WHAT IS ASKED -
Pull out every line of the material below that contains the word "view", and copy each one.

Records about locating elements on screens

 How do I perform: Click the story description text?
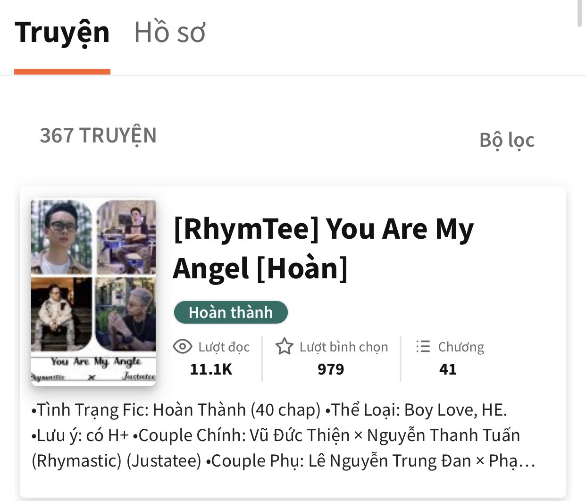pos(283,435)
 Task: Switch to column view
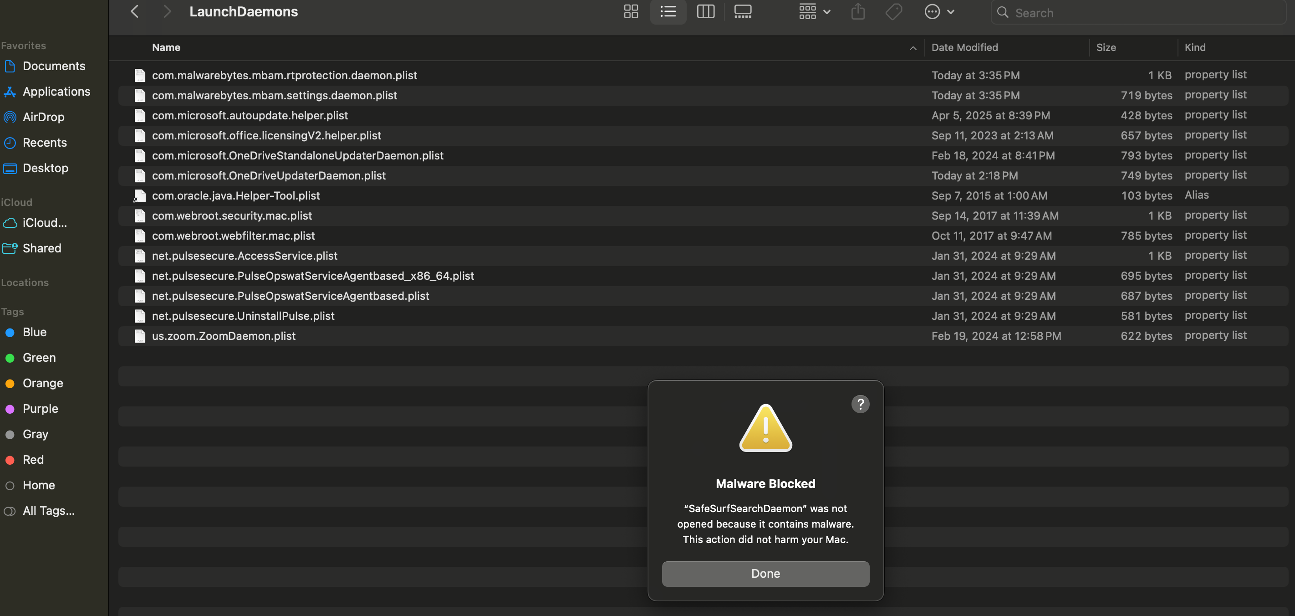coord(705,12)
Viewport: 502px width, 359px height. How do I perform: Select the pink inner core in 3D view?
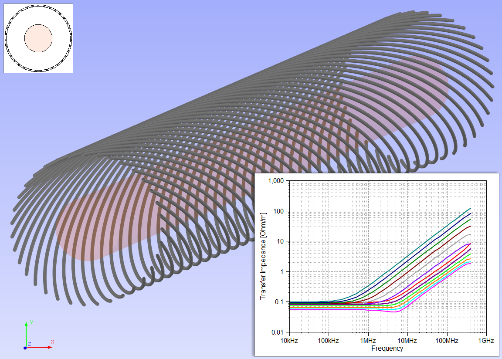point(87,227)
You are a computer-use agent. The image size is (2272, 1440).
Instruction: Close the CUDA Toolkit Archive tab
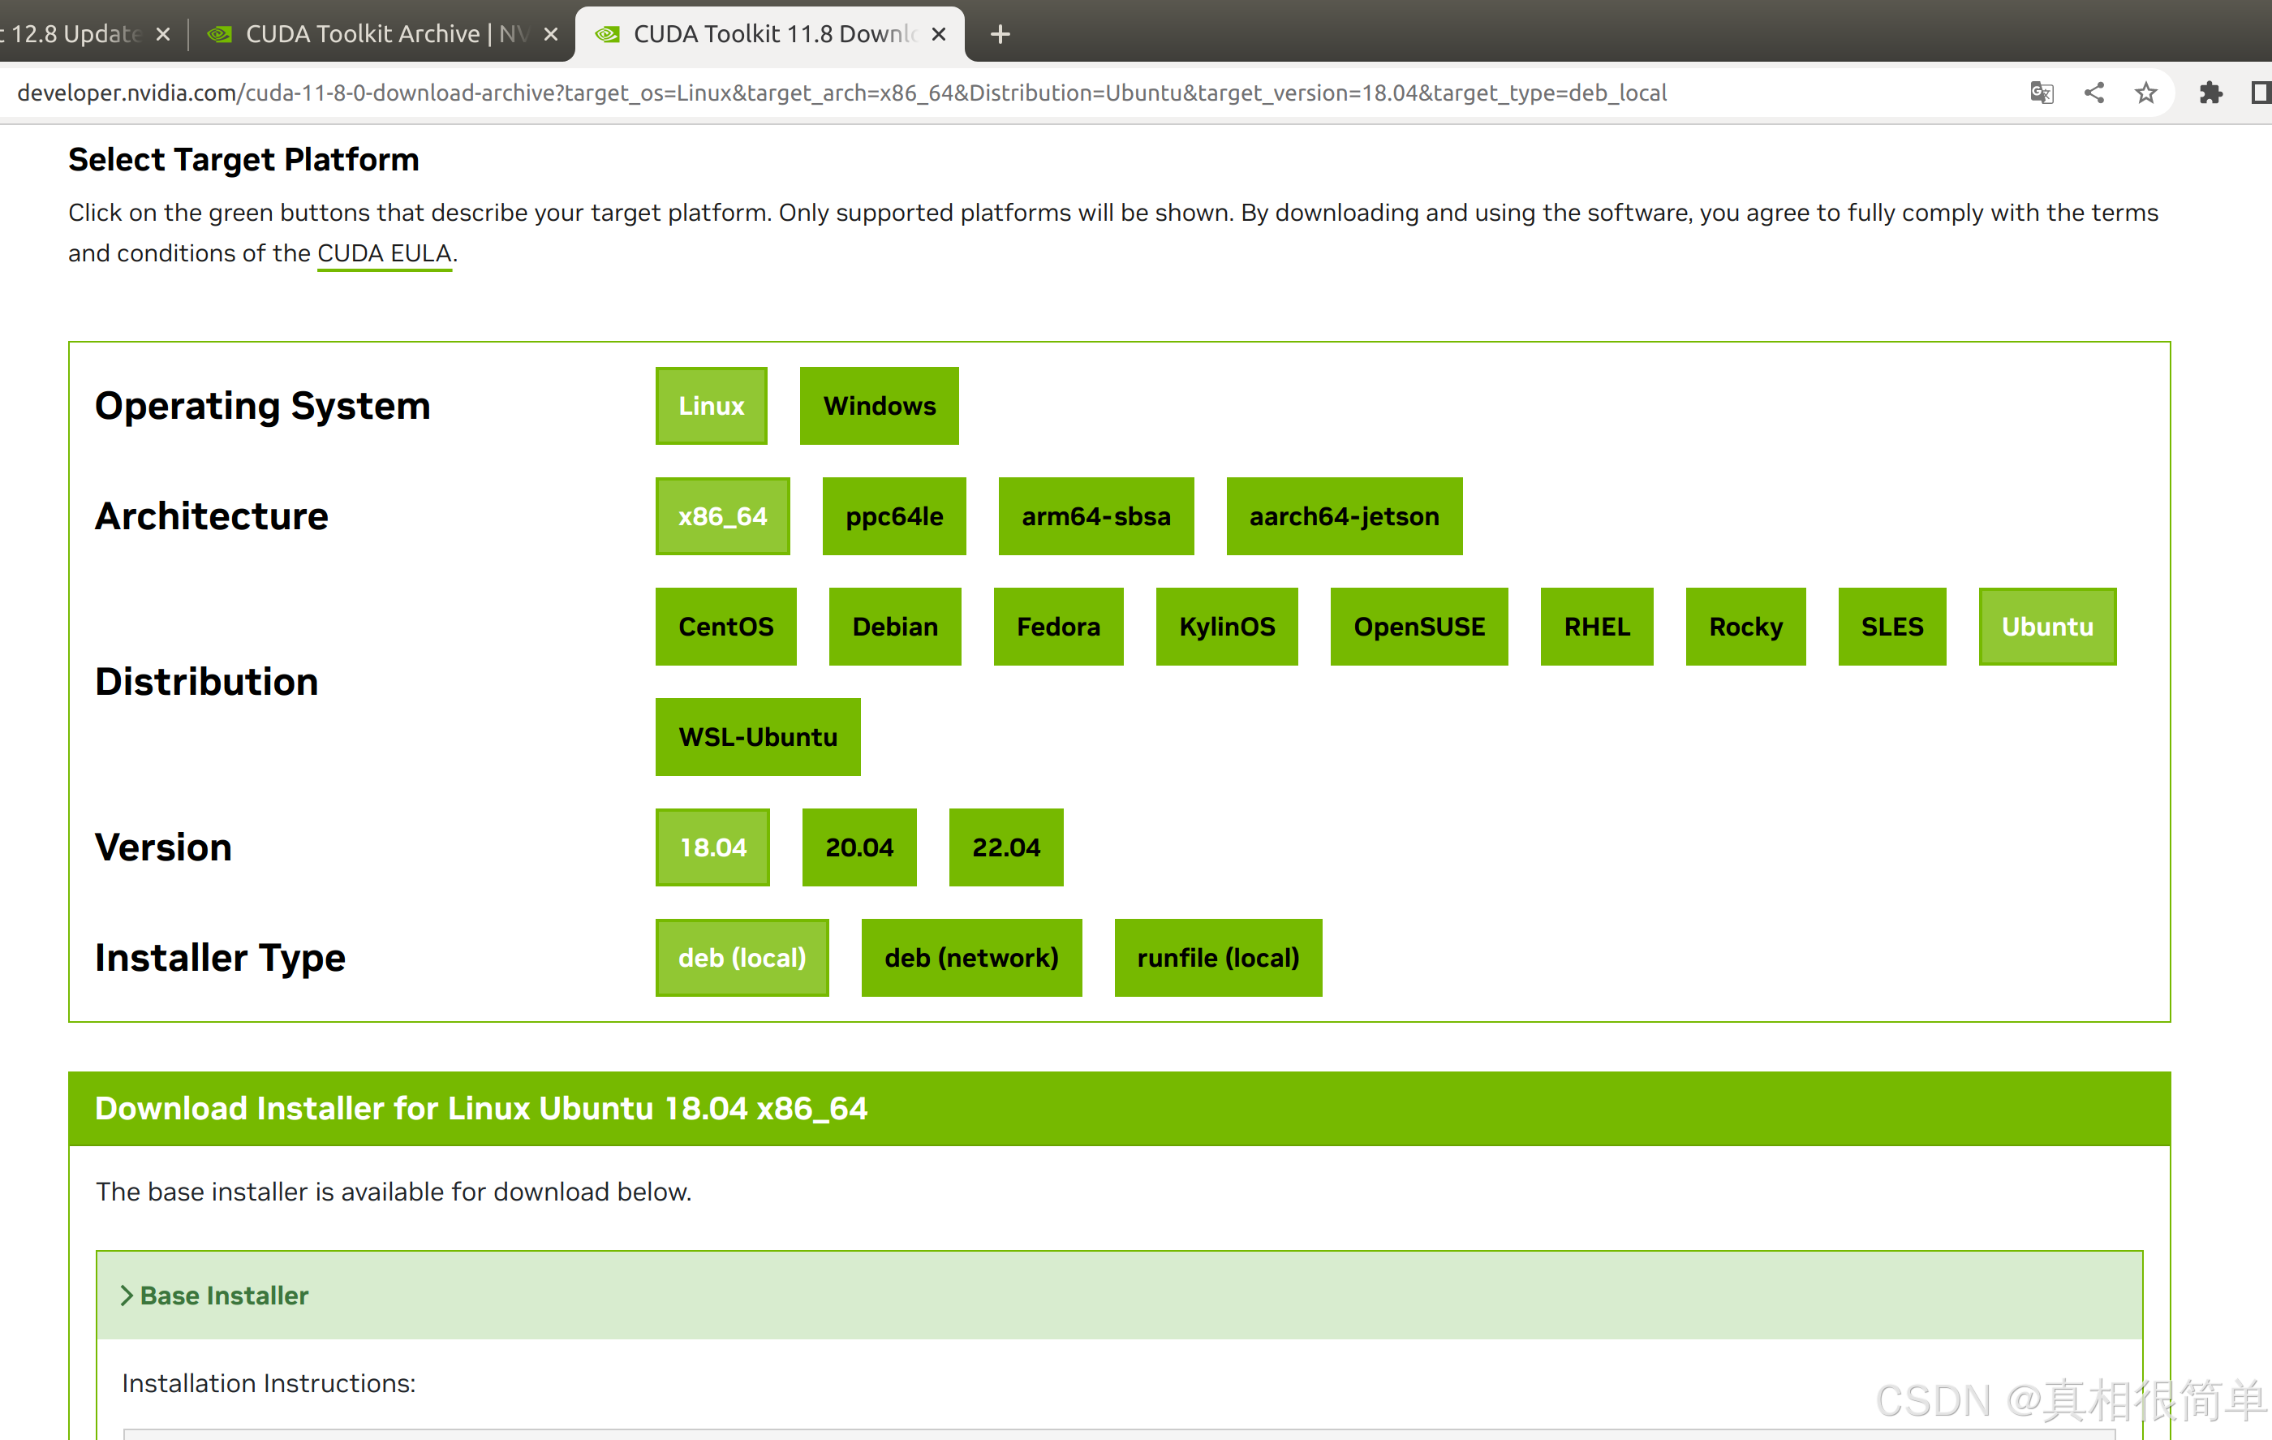pyautogui.click(x=551, y=34)
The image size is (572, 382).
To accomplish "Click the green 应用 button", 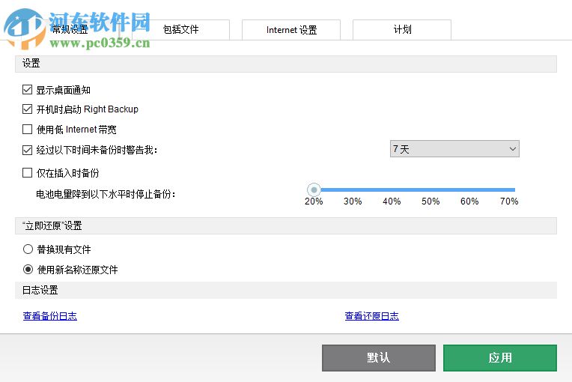I will pos(499,358).
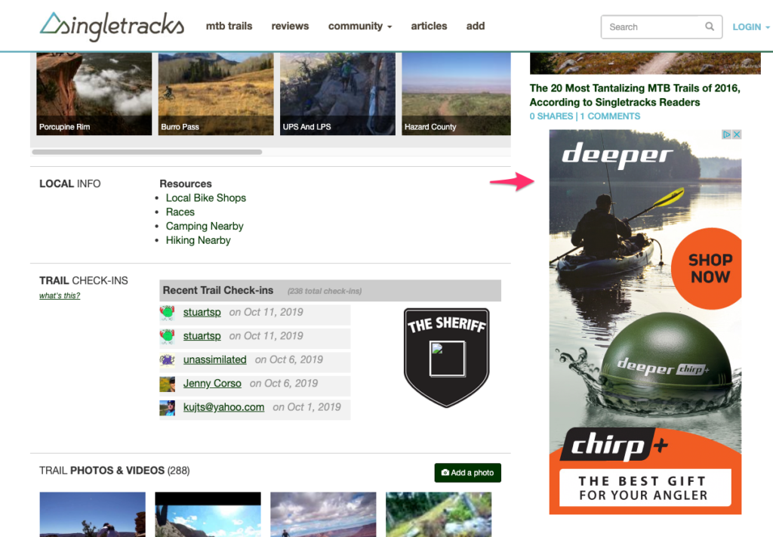The image size is (773, 537).
Task: Click the magnifying glass search icon
Action: (x=709, y=26)
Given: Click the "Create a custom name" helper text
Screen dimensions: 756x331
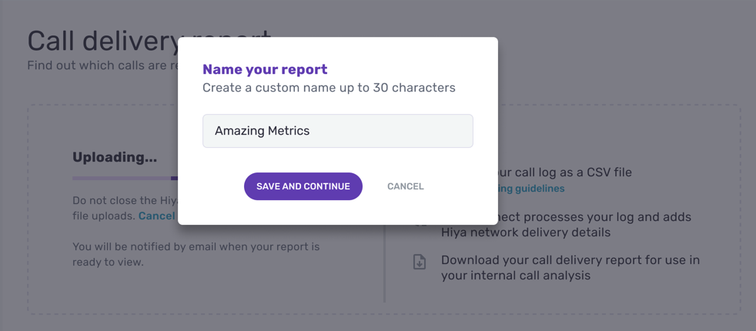Looking at the screenshot, I should coord(329,88).
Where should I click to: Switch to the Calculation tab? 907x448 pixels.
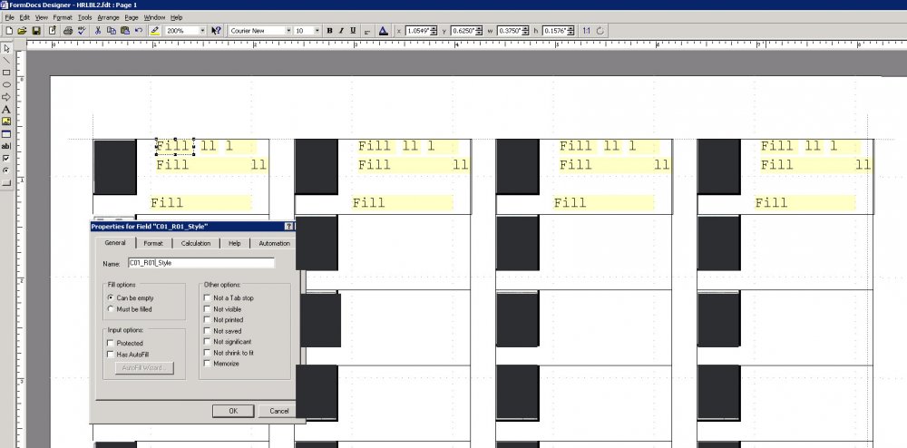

FINAL RESULT -
 Task: Switch to column view
Viewport: 502px width, 359px height. How do I perform: Select the pink inner core in 3D view?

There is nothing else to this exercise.